The whole point is that there is no moral/ethical way to enter a “contract” with a party who has been knowingly siphoning (read “stealing”) your and everyone else’s data without being upfront about it since time immemorial. Oh you want to enter a contract with me? Send me an invoice at the end of every month about what data you collected from me and how you used it to pay for the services. Otherwise, there’s no way they won’t be double dipping.
Or they can drop the adtech business or spin it out as a separate company. But either way currently there is no way to fairly deal with ad tech companies with thinly veneered “free” services on top.
Somebody should tell that to the multi-billion dollar a year industry that sprung up over the buying and selling of the most mundane details of our lives. Or maybe they should ask why basically every company everywhere spends so much time and money collecting, storing, and managing far more data on their customers (and anyone else they can) than they actually need to conduct their business. Companies don't usually like spending a bunch of resources for zero reason. The idea that "your data isn't worth anything" is demonstrably false.
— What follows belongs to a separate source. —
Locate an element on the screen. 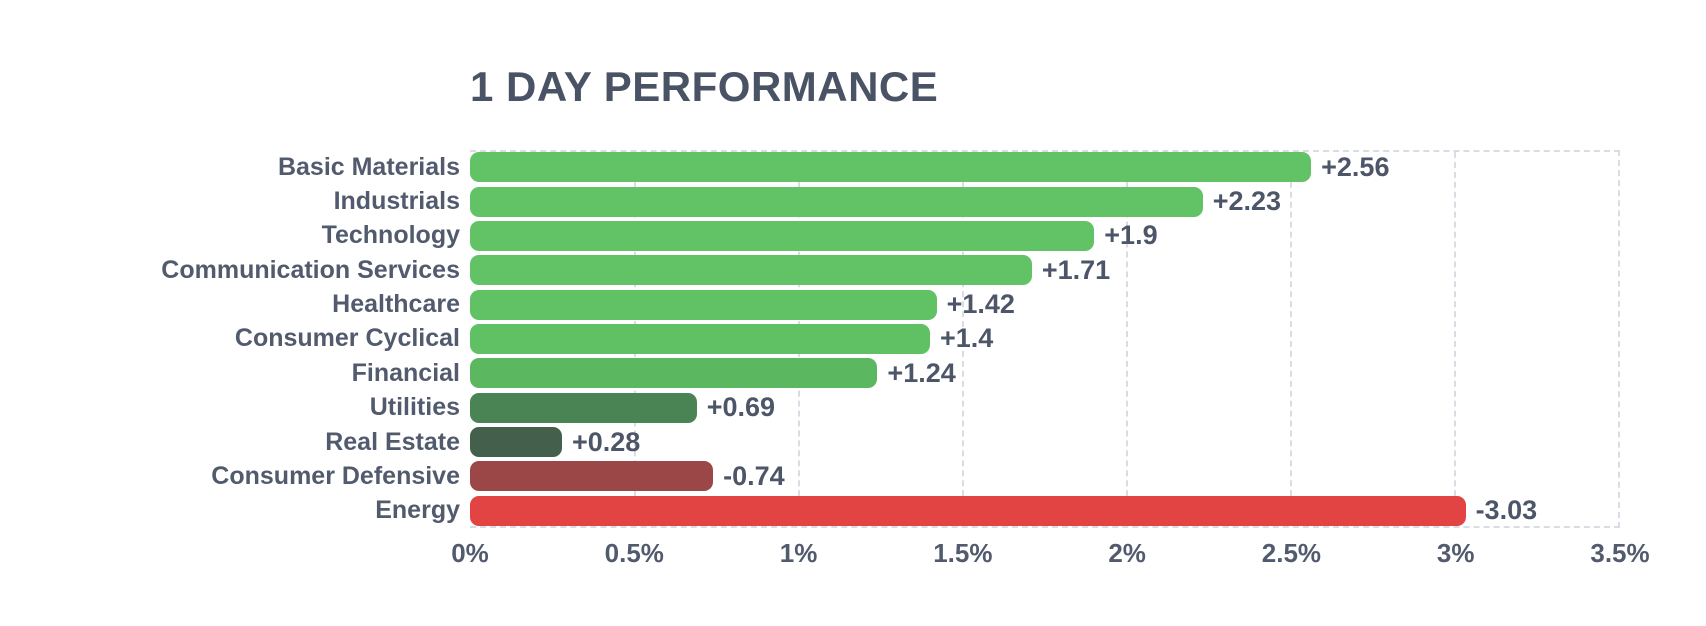 The width and height of the screenshot is (1706, 626). x-axis: 0% 0.5% 1% 1.5% 2% 2.5% 3% 3.5% is located at coordinates (1050, 559).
Your data is so valuable that it's making companies money hand over fist, and most of it that is at your expense.
You have an extremely weird idea about the relationship between “how much something sells for in the market” and “how much something is worth”. Could you answer how you view this relationship for the following things?
1. Your kidneys, or heart, or any vital organ.
2. Weapons grade Plutonium.
3. Falcon heavy.
4. A single grain of rice, 100 million times.
What you are saying implies “we don’t have a good marketplace for user data”, which is pretty obvious. But I have no idea how “thus it is worth nothing” follows from there.